Fixes: 8e689f8ea45ff ("mm/swap: do not choose swap device according to numa node")
Signed-off-by: Youngjun Park <youngjun.park@lge.com>
---
mm/swapfile.c | 2 +-
1 file changed, 1 insertion(+), 1 deletion(-)
diff --git a/mm/swapfile.c b/mm/swapfile.c
index 94e0f0c54168..cf780fefaf7d 100644
--- a/mm/swapfile.c
+++ b/mm/swapfile.c
@@ -1374,7 +1374,7 @@ static bool swap_alloc_slow(swp_entry_t *entry,
* still in the swap_avail_head list then try it, otherwise
* start over if we have not gotten any slots.
*/
- if (plist_node_empty(&si->avail_list))
+ if (plist_node_empty(&next->avail_list))
goto start_over;
}
spin_unlock(&swap_avail_lock);
--
2.34.1
^ permalink raw reply [flat|nested] 9+ messages in thread
* Re: [PATCH] mm/swap: fix wrong plist empty check in swap_alloc_slow()
2025-11-19 11:41 [PATCH] mm/swap: fix wrong plist empty check in swap_alloc_slow() Youngjun Park
@ 2025-11-19 13:02 ` Kairui Song
2025-11-19 16:37 ` YoungJun Park
2025-11-20 2:06 ` YoungJun Park
2025-11-20 2:47 ` Baoquan He
1 sibling, 2 replies; 9+ messages in thread
From: Kairui Song @ 2025-11-19 13:02 UTC (permalink / raw)
To: Youngjun Park; +Cc: akpm, chrisl, shikemeng, nphamcs, bhe, baohua, linux-mm
On Wed, Nov 19, 2025 at 7:56 PM Youngjun Park <youngjun.park@lge.com> wrote:
>
> swap_alloc_slow() was checking `si->avail_list` instead of `next->avail_list`
> when verifying if the next swap device is still in the list, which could cause
> unnecessary restarts during allocation.
>
> Fixes: 8e689f8ea45ff ("mm/swap: do not choose swap device according to numa node")
> Signed-off-by: Youngjun Park <youngjun.park@lge.com>
> ---
> mm/swapfile.c | 2 +-
> 1 file changed, 1 insertion(+), 1 deletion(-)
>
> diff --git a/mm/swapfile.c b/mm/swapfile.c
> index 94e0f0c54168..cf780fefaf7d 100644
> --- a/mm/swapfile.c
> +++ b/mm/swapfile.c
> @@ -1374,7 +1374,7 @@ static bool swap_alloc_slow(swp_entry_t *entry,
> * still in the swap_avail_head list then try it, otherwise
> * start over if we have not gotten any slots.
> */
> - if (plist_node_empty(&si->avail_list))

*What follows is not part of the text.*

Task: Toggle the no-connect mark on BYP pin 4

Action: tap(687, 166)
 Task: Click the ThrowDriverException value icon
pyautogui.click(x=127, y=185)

> + if (plist_node_empty(&next->avail_list))
> goto start_over;
> }
> spin_unlock(&swap_avail_lock);
> --
> 2.34.1
Thanks!
Acked-by: Kairui Song <kasong@tencent.com>
BTW I noticed the comment here needs update too. And the plist usage
here seems can also be simplified? We never use a lower priority
device when there is any higher priority device in the list, as
devices are removed from the list when they are full. And the first
thing we do here is plist_requeue. So we can just keep trying the
head, until the whole list is empty, seems good enough?
^ permalink raw reply [flat|nested] 9+ messages in thread
* Re: [PATCH] mm/swap: fix wrong plist empty check in swap_alloc_slow()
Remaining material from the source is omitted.